**Exercise details**
Copy nothing from the entries below except the lines from the one containing "Task: Click the last" through the one containing "The width and height of the screenshot is (725, 1568).", and copy those exactly.

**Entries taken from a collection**
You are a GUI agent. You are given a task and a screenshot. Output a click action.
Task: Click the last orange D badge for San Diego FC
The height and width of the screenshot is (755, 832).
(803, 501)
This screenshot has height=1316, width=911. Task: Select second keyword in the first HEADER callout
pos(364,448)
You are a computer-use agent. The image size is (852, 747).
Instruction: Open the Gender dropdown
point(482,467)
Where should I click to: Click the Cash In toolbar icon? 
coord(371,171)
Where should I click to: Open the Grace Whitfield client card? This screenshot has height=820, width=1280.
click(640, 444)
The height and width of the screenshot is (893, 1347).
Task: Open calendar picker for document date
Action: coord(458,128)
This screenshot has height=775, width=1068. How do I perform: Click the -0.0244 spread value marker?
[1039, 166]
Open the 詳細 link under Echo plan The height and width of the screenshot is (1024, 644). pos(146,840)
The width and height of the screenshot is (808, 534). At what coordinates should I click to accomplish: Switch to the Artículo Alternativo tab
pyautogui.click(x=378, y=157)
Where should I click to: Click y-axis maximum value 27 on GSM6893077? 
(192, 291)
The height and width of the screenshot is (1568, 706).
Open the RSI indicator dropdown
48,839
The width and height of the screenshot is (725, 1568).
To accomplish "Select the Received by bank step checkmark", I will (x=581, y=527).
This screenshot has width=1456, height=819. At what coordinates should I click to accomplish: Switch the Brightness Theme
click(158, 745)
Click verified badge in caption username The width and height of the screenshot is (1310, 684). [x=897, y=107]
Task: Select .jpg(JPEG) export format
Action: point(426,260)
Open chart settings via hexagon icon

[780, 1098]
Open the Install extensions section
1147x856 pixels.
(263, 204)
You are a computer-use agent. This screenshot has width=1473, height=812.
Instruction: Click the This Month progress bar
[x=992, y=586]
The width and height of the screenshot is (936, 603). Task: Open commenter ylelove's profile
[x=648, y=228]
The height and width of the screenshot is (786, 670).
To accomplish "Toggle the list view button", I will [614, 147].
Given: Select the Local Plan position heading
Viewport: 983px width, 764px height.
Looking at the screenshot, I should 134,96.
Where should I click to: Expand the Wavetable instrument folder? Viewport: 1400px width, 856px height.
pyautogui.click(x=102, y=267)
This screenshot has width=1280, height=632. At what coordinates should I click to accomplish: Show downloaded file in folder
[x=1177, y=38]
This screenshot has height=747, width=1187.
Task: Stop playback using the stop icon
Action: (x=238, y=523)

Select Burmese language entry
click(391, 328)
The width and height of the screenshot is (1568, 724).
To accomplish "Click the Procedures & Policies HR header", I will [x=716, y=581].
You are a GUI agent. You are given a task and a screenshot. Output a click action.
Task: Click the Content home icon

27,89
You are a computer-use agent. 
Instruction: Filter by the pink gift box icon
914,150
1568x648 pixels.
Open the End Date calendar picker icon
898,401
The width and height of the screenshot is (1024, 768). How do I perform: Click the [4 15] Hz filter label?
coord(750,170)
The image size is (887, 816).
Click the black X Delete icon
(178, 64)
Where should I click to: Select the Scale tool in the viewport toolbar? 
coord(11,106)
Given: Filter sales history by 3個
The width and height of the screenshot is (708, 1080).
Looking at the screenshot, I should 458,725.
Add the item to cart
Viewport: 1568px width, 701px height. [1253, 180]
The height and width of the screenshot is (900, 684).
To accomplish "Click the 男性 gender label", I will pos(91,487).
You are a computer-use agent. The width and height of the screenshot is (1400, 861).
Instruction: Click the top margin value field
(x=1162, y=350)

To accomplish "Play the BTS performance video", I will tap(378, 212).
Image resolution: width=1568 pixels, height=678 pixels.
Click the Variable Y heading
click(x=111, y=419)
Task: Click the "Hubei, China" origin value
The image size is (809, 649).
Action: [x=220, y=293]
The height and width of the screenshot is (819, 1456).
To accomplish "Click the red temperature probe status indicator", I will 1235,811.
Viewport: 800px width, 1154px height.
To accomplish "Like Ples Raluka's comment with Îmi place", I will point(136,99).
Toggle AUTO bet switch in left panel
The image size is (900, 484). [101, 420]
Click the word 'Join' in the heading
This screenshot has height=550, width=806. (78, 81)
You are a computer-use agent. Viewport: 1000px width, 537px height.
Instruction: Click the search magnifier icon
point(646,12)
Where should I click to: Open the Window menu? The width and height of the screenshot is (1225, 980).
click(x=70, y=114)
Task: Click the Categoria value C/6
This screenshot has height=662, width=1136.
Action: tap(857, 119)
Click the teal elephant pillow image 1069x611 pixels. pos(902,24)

**Reply to the exercise**
Task: Click the last orange D badge for San Diego FC
The height and width of the screenshot is (755, 832).
(803, 501)
This screenshot has height=1316, width=911. Task: Select second keyword in the first HEADER callout
pos(364,448)
You are a computer-use agent. The image size is (852, 747).
Instruction: Open the Gender dropdown
point(482,467)
Where should I click to: Click the Cash In toolbar icon? 
coord(371,171)
Where should I click to: Open the Grace Whitfield client card? This screenshot has height=820, width=1280.
click(640, 444)
The height and width of the screenshot is (893, 1347).
Task: Open calendar picker for document date
Action: coord(458,128)
This screenshot has height=775, width=1068. How do I perform: Click the -0.0244 spread value marker?
[1039, 166]
Open the 詳細 link under Echo plan The height and width of the screenshot is (1024, 644). pos(146,840)
The width and height of the screenshot is (808, 534). At what coordinates should I click to accomplish: Switch to the Artículo Alternativo tab
pyautogui.click(x=378, y=157)
Where should I click to: Click y-axis maximum value 27 on GSM6893077? 
(192, 291)
The height and width of the screenshot is (1568, 706).
Open the RSI indicator dropdown
48,839
The width and height of the screenshot is (725, 1568).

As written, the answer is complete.